Pero no. La belleza de este deporte reside, en parte, en su imprevisibilidad. A San Lorenzo, el mentado presuntamente superior, le costó un rato largo hacer pie en la cancha. Y a Quilmes, el de los tumbos continuos, le quedó cómodo el cuerpo a cuerpo. Y en ese forcejeo logró llevar el juego a un terreno impreciso, en el que Romagnoli no tenía demasiado contacto con la pelota ni Mercier quitaba ni Ortigoza organizaba. Así, el insistente Canelo destilaba algunos destellos lumínicos. Nada para tirar manteca al techo, si a su equipo no le sobra nada, pero suficiente como para crearle problemas al Ciclón. Y el gol de Bieler, después de un penal cometido por Mercier, agrandó la sensación de inseguridad en el espíritu de San Lorenzo.

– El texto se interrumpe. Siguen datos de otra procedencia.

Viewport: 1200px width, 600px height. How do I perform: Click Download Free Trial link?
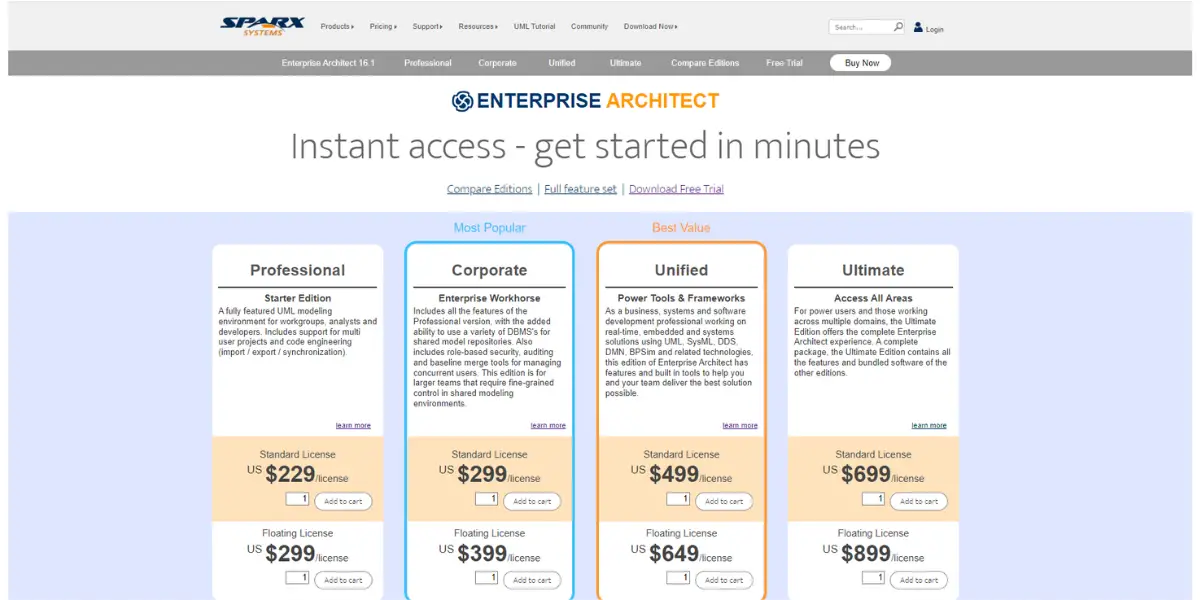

Ese mismo carácter imprevisible señalado antes lo rescató. Un córner, un rechazo, un remate defectuoso y una buena terminación de Villalba le dieron el empate; un error del arquero Benítez – dejó un rebote corto– y su mala fortuna después –pateó Cauteruccio, la pelota dio en el palo y a la vuelta le pegó de nuevo a Benítez y se metió– transformaron la derrota en victoria en cinco minutos, justo antes del cierre de la primera etapa. La cuestión de los méritos quedó reducida a una broma.
Con ese lastre, Quilmes fue a remolque el resto de la noche. Y merodeó el empate en un par de oportunidades, como también Cauteruccio olió el tercer grito del Ciclón. Todo embadurnado en un desarrollo poco lucido, eso sí. Y al final, aplicando el mínimo imponible, el equipo de Bauza se fue ganador del sur.